Sean Manning, President-elect of the NZ Association of Psychotherapists, adds that “ACC is in the business of addressing the effects of trauma, but the proposed process where a victim of sexual abuse will have to tell their story to three people before getting help, will actually be damaging. If you want to put people off asking for help, this is a good way to do it. It is a shocking way to deliver a supposedly rehabilitative service.”

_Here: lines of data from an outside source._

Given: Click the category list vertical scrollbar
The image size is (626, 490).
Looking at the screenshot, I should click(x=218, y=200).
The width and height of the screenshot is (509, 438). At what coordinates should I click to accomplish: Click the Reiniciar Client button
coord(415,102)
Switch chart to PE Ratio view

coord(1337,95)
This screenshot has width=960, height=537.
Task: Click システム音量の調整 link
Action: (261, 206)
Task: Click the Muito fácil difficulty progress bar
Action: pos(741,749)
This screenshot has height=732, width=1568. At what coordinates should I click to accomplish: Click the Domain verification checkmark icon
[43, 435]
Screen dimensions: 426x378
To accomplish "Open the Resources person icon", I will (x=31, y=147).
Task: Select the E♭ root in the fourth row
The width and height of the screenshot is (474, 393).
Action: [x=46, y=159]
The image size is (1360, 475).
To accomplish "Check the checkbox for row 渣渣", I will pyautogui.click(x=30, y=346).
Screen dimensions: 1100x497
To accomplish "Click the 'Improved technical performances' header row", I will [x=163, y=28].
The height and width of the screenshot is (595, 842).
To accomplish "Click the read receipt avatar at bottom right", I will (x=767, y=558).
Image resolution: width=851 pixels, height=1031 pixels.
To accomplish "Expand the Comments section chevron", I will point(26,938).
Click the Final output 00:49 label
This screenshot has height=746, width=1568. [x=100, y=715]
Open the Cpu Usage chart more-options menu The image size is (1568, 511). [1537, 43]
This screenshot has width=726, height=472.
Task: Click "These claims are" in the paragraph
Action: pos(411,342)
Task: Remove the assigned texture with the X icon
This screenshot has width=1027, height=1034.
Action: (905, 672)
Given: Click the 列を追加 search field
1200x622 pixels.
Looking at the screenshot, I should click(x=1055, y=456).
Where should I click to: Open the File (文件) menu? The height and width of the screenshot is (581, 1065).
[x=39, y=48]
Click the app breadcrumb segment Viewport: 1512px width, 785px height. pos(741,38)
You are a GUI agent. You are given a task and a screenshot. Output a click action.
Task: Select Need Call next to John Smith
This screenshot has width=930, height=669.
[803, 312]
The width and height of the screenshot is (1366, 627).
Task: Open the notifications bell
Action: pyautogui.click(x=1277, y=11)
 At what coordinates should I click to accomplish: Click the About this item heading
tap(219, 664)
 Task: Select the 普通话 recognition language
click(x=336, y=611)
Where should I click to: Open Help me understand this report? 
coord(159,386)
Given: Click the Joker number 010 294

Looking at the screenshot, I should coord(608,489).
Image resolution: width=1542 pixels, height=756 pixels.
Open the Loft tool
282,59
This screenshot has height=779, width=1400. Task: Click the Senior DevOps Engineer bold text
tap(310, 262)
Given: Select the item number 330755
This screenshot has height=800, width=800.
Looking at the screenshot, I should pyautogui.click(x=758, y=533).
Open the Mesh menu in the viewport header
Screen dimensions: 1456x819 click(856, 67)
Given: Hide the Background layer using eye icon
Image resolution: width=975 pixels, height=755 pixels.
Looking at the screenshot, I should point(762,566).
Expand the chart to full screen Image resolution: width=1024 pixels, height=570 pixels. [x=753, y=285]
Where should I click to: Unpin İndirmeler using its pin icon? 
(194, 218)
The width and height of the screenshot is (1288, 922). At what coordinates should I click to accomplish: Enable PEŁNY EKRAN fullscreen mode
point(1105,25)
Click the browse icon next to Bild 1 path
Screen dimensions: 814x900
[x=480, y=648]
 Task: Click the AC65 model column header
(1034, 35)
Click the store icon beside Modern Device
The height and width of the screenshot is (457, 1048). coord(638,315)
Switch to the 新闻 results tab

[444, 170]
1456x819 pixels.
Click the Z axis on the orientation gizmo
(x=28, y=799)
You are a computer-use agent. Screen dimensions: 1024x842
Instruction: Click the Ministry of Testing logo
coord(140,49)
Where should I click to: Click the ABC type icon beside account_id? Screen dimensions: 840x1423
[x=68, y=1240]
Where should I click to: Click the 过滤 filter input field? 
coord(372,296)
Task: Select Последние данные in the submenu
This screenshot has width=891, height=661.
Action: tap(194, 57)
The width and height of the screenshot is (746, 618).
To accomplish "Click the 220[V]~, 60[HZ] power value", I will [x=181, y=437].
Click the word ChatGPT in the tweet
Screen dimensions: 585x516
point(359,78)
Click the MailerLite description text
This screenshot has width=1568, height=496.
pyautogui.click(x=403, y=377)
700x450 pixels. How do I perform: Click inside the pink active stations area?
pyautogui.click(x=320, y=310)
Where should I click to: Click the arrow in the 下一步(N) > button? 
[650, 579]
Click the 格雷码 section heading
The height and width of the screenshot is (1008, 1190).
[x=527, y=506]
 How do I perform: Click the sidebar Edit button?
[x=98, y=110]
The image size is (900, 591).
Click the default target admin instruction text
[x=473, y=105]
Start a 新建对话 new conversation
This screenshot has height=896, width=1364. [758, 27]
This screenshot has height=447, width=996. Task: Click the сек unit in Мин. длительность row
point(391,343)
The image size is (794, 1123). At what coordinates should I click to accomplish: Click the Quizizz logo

“Other than an implied criticism that there are clients who are receiving ‘too much’ counselling we have yet to hear clearly from ACC what it is they believe isn’t working under the current system. Instead we’re seeing a set of changes hurriedly imposed that we predict will impact negatively on clients who are already distressed by experiencing difficulties with getting cover, unreasonable delays and the impacts this has on safe practice,” says Adrienne Dale of the NZ Association of Counsellors.
“Private practitioners who belong to the Aotearoa New Zealand Association of Social Workers will always put our clients’ needs first. We are concerned that ACC appears to have undertaken an ill thought out re-gearing of the system towards pathways that dumb down our specialist skills without any real consultation, and that claim to be ‘best practice’ when that may not be the case. The risk is that ACC will end up by turning therapy into a factory line that assumes that everyone will recover from sexual abuse in a predetermined way,” says Cathy McPherson, convenor of ANZASW’s Private Practitioners Interest Group.
The counselling community have also expressed concern that any dollar gains envisaged by ACC from its stated goal of streamlining the current system are minimal, whereas the pain of changes to the system for sexual abuse clients could be huge.
According to information published by ACC’s Senstive Claims Unit as many as 5,000 clients access counselling every month, and on average the Unit receives about 550 new claims related to mental injury caused by sexual abuse, including trauma caused by incest, each month.